# REQUIRED ACTION
Nothing but the lines from the start of the records through the line that contains "instagram (184, 555)" is to be copied, and each is to be copied exactly.

# SOURCE RECORDS
──────

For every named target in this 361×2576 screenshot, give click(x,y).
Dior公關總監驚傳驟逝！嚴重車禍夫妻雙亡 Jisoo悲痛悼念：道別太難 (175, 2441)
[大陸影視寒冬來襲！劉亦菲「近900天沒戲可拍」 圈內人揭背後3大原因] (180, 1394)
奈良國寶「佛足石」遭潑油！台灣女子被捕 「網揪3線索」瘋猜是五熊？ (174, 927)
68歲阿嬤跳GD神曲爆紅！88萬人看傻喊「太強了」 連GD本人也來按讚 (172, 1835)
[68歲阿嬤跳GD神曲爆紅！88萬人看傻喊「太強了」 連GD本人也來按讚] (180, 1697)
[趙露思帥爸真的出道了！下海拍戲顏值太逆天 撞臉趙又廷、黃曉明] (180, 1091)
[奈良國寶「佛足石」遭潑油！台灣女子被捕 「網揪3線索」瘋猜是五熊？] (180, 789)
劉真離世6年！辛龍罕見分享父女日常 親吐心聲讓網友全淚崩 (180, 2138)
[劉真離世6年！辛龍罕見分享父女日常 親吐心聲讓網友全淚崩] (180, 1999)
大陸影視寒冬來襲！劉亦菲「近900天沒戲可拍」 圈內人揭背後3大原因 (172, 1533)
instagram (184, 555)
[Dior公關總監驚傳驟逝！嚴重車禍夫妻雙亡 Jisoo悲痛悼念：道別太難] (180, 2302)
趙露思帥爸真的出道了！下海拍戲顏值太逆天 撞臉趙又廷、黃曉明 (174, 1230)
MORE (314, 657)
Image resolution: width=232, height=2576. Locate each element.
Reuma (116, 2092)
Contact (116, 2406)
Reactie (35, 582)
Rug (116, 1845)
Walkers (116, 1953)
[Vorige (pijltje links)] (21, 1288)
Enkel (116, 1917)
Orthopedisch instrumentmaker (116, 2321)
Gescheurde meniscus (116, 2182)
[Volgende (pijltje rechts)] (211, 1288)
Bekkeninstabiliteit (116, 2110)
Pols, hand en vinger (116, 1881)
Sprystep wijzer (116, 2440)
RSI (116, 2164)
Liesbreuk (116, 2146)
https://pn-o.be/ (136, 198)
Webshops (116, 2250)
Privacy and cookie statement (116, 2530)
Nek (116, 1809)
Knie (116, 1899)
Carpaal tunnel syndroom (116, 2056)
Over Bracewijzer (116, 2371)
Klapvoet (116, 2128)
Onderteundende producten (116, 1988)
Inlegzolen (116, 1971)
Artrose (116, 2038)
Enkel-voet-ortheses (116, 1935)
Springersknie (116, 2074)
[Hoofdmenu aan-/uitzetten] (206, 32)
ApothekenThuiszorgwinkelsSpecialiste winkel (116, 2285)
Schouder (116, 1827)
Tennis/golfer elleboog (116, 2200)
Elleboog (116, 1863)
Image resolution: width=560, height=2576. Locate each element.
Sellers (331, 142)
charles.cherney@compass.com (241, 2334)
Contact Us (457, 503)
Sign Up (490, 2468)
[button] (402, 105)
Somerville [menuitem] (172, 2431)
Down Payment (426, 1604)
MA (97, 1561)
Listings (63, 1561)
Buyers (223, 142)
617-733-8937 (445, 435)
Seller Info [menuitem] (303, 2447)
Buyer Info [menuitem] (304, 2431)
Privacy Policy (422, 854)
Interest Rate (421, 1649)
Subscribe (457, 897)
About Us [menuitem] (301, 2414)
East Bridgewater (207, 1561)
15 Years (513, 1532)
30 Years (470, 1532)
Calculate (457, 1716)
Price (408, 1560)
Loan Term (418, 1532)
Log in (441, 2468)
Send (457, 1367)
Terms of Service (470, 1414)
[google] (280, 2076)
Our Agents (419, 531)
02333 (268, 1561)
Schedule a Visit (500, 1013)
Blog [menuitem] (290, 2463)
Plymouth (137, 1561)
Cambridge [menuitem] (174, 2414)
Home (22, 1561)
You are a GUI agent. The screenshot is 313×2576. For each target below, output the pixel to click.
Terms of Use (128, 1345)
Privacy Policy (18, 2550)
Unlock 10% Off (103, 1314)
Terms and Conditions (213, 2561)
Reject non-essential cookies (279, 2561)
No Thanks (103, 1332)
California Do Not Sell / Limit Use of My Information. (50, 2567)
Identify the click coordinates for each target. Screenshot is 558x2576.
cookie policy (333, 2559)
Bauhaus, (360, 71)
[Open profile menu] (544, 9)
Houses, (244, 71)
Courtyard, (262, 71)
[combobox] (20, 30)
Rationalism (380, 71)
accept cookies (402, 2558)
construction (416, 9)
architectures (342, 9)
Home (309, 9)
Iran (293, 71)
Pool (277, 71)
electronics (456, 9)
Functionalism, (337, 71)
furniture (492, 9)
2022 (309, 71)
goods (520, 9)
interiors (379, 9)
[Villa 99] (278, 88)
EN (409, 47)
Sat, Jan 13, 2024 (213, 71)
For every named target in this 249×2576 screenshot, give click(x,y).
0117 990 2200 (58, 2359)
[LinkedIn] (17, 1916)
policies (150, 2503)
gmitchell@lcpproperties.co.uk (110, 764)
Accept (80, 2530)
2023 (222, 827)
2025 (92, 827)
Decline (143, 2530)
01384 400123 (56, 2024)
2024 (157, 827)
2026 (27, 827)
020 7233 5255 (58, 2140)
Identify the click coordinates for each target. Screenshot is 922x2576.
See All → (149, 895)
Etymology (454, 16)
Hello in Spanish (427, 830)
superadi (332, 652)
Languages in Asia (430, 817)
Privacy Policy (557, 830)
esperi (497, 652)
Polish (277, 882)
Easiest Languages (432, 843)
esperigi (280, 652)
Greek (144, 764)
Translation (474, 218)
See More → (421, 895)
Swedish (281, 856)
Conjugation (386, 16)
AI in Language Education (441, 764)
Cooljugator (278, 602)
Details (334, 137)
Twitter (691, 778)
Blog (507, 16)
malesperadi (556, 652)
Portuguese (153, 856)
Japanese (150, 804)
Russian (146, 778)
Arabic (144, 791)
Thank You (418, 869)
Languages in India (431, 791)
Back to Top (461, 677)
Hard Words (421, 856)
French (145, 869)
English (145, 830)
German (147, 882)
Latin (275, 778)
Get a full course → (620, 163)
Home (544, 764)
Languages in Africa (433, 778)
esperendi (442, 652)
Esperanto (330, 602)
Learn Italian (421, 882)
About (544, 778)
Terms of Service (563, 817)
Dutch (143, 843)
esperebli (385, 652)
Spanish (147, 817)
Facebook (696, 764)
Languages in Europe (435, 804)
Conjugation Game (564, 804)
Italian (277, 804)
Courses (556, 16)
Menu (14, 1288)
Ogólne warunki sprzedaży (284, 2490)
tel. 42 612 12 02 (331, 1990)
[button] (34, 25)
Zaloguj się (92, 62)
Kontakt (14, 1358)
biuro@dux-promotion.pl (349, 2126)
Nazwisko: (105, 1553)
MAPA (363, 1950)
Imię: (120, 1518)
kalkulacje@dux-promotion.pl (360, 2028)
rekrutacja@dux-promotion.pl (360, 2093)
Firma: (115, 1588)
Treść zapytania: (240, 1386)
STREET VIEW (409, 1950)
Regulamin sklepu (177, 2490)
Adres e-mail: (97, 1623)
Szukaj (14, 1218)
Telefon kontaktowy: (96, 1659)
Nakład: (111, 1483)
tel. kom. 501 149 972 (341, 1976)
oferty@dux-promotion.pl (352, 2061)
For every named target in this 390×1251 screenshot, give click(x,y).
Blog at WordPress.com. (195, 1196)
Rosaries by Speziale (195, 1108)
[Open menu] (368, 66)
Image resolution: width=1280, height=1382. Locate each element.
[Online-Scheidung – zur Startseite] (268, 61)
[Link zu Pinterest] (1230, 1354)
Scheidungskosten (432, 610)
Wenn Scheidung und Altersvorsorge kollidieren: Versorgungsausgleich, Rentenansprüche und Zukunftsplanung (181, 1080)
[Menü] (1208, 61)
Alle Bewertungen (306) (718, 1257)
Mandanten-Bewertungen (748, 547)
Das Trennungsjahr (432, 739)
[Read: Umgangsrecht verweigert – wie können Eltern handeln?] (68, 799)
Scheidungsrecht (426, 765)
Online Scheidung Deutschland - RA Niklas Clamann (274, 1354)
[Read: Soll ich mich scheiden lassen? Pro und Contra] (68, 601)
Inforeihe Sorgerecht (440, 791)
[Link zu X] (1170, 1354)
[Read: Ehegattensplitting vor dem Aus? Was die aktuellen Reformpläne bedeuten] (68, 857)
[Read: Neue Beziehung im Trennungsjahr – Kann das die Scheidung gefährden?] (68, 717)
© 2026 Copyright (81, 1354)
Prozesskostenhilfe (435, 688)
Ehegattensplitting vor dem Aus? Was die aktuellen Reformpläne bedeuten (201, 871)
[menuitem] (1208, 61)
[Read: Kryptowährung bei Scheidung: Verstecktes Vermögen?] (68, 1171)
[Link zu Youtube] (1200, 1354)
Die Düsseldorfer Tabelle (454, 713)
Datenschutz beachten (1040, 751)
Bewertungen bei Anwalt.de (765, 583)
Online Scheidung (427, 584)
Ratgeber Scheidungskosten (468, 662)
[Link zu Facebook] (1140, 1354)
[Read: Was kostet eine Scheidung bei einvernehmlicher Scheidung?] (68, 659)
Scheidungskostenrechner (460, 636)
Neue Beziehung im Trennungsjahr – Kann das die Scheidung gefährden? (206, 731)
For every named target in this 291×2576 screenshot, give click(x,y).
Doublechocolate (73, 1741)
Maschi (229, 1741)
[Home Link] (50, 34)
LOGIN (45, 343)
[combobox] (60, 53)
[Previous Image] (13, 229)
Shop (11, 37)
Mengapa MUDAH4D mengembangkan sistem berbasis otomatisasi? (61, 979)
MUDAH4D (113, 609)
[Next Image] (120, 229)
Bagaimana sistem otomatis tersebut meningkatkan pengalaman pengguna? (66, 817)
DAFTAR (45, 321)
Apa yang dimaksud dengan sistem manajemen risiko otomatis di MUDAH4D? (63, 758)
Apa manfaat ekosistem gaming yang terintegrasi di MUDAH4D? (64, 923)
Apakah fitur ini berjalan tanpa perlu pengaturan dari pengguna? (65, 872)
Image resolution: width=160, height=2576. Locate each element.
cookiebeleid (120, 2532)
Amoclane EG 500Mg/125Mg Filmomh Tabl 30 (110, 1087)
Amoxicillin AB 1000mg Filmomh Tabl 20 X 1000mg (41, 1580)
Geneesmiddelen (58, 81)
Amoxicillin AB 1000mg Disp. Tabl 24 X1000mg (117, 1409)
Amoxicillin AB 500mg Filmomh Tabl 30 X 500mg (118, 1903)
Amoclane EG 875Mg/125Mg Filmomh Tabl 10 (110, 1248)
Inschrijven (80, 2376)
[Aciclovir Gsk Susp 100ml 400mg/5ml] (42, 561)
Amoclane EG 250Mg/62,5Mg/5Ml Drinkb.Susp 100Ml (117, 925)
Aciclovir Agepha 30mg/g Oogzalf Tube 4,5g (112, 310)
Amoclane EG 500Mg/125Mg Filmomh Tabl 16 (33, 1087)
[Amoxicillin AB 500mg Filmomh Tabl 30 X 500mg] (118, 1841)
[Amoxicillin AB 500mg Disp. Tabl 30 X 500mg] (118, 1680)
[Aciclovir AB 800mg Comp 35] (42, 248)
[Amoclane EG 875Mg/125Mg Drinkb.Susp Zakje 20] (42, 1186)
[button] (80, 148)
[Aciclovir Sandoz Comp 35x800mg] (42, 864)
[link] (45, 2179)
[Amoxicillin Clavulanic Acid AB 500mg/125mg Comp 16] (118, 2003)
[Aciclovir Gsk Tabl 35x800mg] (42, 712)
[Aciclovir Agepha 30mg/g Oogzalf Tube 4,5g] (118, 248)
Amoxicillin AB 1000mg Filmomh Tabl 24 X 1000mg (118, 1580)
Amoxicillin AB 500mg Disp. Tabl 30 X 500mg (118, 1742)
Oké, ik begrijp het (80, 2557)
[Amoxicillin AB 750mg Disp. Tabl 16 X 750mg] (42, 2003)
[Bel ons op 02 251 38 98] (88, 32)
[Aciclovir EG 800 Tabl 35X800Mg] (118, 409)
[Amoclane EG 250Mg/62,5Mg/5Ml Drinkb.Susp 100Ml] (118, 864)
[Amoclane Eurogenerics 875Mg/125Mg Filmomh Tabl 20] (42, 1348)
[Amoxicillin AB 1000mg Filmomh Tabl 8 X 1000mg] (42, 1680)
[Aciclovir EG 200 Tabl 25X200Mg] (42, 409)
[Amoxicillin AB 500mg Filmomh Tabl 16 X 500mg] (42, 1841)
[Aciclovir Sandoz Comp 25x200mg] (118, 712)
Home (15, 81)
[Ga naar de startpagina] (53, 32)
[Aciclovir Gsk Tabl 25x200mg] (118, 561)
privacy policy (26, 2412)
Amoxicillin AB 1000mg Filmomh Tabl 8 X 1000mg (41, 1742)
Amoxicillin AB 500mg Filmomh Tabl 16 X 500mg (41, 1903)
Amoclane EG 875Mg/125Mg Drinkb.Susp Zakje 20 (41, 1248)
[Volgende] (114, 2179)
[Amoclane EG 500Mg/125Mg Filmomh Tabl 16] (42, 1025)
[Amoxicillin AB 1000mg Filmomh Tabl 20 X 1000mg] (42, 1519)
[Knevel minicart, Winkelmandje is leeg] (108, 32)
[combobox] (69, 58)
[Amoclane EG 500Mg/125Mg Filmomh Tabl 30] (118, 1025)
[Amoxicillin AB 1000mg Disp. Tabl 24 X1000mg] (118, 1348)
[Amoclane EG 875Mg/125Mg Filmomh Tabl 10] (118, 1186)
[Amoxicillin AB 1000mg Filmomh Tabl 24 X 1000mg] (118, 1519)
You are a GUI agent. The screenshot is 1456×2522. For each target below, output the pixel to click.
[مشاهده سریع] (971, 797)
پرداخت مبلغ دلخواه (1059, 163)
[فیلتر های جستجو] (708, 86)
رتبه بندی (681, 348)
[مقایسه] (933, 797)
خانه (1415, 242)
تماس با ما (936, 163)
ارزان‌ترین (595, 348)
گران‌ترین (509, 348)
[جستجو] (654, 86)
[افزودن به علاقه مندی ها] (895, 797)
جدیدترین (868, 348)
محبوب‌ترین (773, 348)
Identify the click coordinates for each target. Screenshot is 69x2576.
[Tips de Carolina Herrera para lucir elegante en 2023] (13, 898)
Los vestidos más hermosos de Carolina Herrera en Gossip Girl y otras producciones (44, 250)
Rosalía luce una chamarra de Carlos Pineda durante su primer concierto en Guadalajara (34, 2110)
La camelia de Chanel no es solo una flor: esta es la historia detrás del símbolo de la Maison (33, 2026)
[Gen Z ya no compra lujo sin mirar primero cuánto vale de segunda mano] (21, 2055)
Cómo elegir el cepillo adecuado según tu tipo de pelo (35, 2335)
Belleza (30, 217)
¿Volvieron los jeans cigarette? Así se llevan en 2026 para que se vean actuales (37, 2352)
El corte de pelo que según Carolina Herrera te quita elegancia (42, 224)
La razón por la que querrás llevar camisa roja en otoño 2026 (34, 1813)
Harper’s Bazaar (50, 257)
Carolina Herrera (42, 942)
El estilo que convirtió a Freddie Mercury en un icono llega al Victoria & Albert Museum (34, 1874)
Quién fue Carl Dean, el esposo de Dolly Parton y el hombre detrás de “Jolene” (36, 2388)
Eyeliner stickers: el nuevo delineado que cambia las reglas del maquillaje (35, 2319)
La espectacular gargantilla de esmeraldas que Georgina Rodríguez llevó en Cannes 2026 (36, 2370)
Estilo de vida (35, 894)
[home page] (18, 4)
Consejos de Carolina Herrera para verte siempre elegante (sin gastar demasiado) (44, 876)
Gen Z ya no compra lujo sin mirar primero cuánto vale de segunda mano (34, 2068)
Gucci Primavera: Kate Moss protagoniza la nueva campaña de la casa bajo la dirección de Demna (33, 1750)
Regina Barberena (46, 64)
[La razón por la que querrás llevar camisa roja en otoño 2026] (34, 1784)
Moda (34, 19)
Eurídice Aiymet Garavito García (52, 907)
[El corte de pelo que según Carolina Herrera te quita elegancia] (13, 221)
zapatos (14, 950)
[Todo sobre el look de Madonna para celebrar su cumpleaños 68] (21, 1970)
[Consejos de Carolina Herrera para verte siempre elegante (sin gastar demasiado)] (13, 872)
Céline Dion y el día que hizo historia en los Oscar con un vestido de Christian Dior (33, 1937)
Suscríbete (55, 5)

──────

# RESULT
For every named target in this 361×2576 screenshot, give click(x,y).
Dior公關總監驚傳驟逝！嚴重車禍夫妻雙亡 Jisoo悲痛悼念：道別太難 (175, 2441)
[大陸影視寒冬來襲！劉亦菲「近900天沒戲可拍」 圈內人揭背後3大原因] (180, 1394)
奈良國寶「佛足石」遭潑油！台灣女子被捕 「網揪3線索」瘋猜是五熊？ (174, 927)
68歲阿嬤跳GD神曲爆紅！88萬人看傻喊「太強了」 連GD本人也來按讚 (172, 1835)
[68歲阿嬤跳GD神曲爆紅！88萬人看傻喊「太強了」 連GD本人也來按讚] (180, 1697)
[趙露思帥爸真的出道了！下海拍戲顏值太逆天 撞臉趙又廷、黃曉明] (180, 1091)
[奈良國寶「佛足石」遭潑油！台灣女子被捕 「網揪3線索」瘋猜是五熊？] (180, 789)
劉真離世6年！辛龍罕見分享父女日常 親吐心聲讓網友全淚崩 (180, 2138)
[劉真離世6年！辛龍罕見分享父女日常 親吐心聲讓網友全淚崩] (180, 1999)
大陸影視寒冬來襲！劉亦菲「近900天沒戲可拍」 圈內人揭背後3大原因 (172, 1533)
instagram (184, 555)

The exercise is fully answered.